18. Non-Solicitation of Employees. You agree that without expressed written consent, while you are employing our services and for twenty-four (24) months after all work to be performed under this agreement has been completed, you will not, directly or indirectly, whether individually or as an officer, director, employee, consultant, partner, stockholder, individual proprietor, joint venturer, investor, lender, consultant or in any other capacity whatsoever: solicit, divert, hire, retain (including as a consultant) or encourage any employee or contractor to leave our employment or contract period. You shall neither hire nor retain (including as a consultant) any of our former employees or contractors who have left employment or a contract period with us within twenty-four (24) months prior to such hiring or retention. You agree that a violation of this paragraph will damage us, but that the amount of this damage would be difficult to determine. Accordingly, you agree that for each violation of this paragraph, you shall pay us $75,000 as liquidated damages. This paragraph shall only apply to our employees and contractors who provide services to or for our customers and shall not include those who provide services to us unrelated to the services in this agreement.

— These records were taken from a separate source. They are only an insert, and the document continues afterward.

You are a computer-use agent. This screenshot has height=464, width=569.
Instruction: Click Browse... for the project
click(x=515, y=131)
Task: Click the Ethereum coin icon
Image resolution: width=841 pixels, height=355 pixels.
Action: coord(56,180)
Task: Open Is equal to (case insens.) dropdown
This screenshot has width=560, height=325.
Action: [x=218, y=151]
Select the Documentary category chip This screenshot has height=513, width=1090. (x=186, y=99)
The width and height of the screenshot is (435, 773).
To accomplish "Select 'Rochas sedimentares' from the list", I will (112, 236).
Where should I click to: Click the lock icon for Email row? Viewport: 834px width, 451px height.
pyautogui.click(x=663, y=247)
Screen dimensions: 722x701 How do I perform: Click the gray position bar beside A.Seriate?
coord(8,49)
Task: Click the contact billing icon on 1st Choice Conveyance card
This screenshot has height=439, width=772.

19. Miscellaneous. We must apply a lower (20% exempt) sales tax of 6.6% to all web design and development, app development, hosting and print services for Texas clients unless an exclusion applies. SEO, Content Marketing, Internet Advertising and Social Media Marketing services are typically not taxable. Web hosting, SEO, content writing and content marketing, social media, Internet advertising and domain registration services are specifically NOT included in this project unless otherwise stated above.
20. Venue. Any litigation concerning this agreement shall be brought in Dallas County, Texas, to the exclusion of all other venues.
21. Binding Effects. The terms, covenants and conditions of this Agreement shall be binding upon and shall inure to the benefit of both Parties and their respective successors, assigns, heirs and legal representatives.
22. Preparation of Agreement. We are not a law firm and cannot provide legal advice. You acknowledge that you have sought (or had a chance to seek) the advice of an attorney in reviewing this agreement, and that neither Party shall be construed to be solely responsible for the drafting of this agreement, and that any ambiguity shall not be construed against any party as the alleged draftsman of this Agreement.